In recent years, deep neural networks (DNNs) are increasingly used in sophisticated embedded/robotics systems, such as self-driving cars and drones, due to their superior performance in solving complex perception and control tasks over traditional methods. However, DNNs are computationally intensive and have large memory requirement (Gao et al., 2017), while embedded systems generally impose strict constraints on power, size, and weight of their computing platforms.
To improve performance and efficiency of DNN processing, especially inference operations, in embedded systems, hardware DNN accelerators are being incorporated into embedded system-on-chips (SoCs). Recently, Nvidia introduced an open-source inference engine, called Nvidia Deep Learning Accelerator (NVDLA)(Nvidia, 2018), and integrated it into their Xavier SoC platform. They also announced a joint plan with Arm corporation to integrate NVDLA blocks in future ARM SoCs (Nvidia, 2018). In August 2018, a semiconductor startup SiFive announced that they have integrated the NVDLA block into their open-source SoC platform (SiFive, 2018). In the demo presented at Hot Chips’18, NVDLA is implemented on an FPGA, which is connected to SiFive’s Freedom U540 SoC platform(SiFive, 2018) via an off-chip bus.111The first author performed the FPGA integration for the demo during his internship at SiFive in summer 2018.
We believe SiFive’s integration of NVDLA is especially a useful platform for conducting research thanks to its open-source nature. However, the platform has several limitations: First, the FPGA board used to implement this platform costs about $7k (Xilinx, [n. d.]). This is an expensive piece of equipment for many research institutions and even some smaller companies. Second, a design implemented on FPGA has to be clocked at a lower frequency comparing to the equivalent ASIC implantation, however, DRAMs in both implementations are clocked at about the same frequency. Thus, the design implemented on FPGA sees relatively faster DRAM. Third, the current open-source release of SiFive’s SoC platform does not support an L2 cache. In particular, the second and third limitations make performance-related research difficult on the platform.
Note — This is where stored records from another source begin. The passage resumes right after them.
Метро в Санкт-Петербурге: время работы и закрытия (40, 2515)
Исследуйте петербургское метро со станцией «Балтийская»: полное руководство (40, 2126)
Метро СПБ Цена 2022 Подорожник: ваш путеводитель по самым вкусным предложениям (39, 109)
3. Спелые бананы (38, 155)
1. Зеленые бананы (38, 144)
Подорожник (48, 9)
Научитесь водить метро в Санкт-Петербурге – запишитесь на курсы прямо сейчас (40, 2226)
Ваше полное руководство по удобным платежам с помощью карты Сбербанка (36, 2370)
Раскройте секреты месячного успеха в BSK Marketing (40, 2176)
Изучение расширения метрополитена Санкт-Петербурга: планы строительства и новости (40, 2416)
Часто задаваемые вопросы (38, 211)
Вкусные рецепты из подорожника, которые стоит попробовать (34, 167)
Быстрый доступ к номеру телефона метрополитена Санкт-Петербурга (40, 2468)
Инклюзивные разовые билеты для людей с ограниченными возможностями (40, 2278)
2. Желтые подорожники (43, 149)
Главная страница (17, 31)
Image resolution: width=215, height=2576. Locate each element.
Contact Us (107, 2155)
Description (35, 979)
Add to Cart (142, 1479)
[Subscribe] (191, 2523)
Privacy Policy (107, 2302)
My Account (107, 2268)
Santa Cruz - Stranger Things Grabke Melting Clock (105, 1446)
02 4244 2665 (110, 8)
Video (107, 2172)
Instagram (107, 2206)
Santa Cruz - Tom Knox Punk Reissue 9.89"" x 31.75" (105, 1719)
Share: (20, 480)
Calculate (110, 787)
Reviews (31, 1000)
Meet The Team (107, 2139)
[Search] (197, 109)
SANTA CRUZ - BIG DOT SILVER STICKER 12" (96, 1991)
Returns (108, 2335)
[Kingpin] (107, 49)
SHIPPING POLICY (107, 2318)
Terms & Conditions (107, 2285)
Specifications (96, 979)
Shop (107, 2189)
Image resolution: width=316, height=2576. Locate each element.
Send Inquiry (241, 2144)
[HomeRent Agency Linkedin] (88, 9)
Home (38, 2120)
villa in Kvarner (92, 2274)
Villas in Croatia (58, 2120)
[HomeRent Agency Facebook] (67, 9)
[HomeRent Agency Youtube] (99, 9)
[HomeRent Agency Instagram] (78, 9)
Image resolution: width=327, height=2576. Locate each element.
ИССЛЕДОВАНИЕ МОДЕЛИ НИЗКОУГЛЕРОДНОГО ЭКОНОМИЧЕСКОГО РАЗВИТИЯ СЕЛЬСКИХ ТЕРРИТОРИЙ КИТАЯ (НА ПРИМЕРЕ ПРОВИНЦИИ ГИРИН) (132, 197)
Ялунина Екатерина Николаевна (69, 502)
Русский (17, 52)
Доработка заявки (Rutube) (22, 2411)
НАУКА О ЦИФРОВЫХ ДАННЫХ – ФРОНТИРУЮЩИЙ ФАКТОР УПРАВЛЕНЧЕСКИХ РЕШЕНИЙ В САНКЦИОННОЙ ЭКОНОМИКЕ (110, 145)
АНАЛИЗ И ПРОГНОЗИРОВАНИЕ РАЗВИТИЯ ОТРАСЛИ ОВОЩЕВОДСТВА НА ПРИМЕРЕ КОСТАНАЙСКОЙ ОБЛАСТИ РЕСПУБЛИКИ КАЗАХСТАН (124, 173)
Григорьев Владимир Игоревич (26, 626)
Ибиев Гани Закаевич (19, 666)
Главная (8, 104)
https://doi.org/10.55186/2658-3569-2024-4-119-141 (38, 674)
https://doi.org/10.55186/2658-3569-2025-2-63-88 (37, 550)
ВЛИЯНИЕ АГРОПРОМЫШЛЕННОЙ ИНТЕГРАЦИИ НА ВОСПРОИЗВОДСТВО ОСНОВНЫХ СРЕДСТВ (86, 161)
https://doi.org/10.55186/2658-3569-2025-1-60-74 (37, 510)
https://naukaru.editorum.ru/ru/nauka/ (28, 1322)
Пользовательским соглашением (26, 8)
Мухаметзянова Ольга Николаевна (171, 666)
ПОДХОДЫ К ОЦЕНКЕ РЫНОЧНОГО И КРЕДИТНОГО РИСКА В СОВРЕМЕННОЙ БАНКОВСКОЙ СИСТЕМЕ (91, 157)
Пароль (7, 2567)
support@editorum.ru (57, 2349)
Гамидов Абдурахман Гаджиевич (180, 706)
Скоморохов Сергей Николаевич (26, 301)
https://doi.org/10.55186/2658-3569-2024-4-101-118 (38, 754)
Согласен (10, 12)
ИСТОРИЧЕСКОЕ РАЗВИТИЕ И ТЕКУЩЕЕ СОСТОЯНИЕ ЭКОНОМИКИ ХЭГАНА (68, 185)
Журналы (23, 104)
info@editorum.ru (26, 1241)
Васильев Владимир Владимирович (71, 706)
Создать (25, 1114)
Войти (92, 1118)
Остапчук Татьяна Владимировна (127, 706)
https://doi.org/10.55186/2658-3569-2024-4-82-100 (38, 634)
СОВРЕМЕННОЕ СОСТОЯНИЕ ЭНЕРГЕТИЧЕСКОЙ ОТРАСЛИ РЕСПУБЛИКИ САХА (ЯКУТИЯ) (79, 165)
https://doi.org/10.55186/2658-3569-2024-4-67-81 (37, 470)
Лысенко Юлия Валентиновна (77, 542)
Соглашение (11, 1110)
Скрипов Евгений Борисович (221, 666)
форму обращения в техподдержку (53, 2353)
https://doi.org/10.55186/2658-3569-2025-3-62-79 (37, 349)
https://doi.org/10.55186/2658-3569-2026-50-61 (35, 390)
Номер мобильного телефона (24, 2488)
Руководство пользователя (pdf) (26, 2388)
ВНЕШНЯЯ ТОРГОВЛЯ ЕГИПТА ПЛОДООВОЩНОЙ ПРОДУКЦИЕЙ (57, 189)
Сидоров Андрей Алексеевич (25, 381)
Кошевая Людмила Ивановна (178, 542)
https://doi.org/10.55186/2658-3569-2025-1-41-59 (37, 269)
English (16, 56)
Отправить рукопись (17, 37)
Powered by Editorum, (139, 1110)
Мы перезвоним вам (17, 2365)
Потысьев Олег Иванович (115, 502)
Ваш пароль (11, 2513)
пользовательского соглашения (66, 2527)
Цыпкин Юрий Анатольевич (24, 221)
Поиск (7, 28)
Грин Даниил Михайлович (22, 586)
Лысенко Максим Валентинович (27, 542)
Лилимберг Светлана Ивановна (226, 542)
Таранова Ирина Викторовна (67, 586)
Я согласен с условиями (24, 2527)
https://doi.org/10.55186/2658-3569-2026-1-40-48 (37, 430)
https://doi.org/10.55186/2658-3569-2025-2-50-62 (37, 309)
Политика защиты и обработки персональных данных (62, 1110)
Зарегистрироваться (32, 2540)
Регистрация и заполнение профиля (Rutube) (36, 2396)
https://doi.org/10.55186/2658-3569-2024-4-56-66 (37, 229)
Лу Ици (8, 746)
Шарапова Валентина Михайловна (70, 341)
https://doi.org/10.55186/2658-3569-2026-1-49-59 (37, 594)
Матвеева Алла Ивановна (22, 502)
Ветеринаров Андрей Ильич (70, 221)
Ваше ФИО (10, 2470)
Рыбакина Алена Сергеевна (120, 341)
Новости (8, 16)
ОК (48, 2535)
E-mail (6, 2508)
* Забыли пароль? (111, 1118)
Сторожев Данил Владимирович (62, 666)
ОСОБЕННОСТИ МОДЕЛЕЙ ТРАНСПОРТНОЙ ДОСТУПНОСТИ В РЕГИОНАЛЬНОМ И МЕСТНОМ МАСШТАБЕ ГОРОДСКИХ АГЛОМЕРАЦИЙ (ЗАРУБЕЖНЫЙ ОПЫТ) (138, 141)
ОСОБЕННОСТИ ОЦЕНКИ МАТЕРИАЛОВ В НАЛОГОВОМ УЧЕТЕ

To solve the aforementioned limitations, in this paper, we have integrated NVDLA into FireSim (Karandikar et al., 2018). FireSim is an FPGA-accelerated full-system simulator, which runs on the Amazon cloud FPGAs. FireSim’s target design is derived from the open-source RISC-V-based Rocket Chip SoC (Asanović et al., 2016). In FireSim, a special transform is applied on the target design that decouples it from the DRAM controller of the host FPGA and adds a memory model to the simulation environment. This allows us to model a realistic DRAM subsystem. We also model a last-level cache (LLC) similarly. Our FireSim integration solves the second and third limitations of SiFive’s real FPGA-based integration. Moreover, since FireSim runs on the cloud, a research group may pay based on the hourly usage, without needing to purchase an expensive FPGA board. To compare with the cost of an FPGA board, the rate for on-demand access to the smallest Amazon FPGA instance is $1.65 per hour. Our integration of NVDLA with RISC-V SoC on FireSim is publicly available as open-source on GitHub.222https://github.com/CSL-KU/firesim-nvdla
The rest of the paper is organized as follows. Section 2 describes the background on NVDLA and FireSim. Section 3 describes the NVDLA integration. In Section 4, we used NVDLA in FireSim to demonstrate how this platform can be used for performance analysis. We particularly focused on analyzing the performance achieved by sharing the LLC with NVDLA and interference caused by sharing the memory system between the CPU cores and the NVDLA.
In this section, we provide a brief background on NVDLA and FireSim.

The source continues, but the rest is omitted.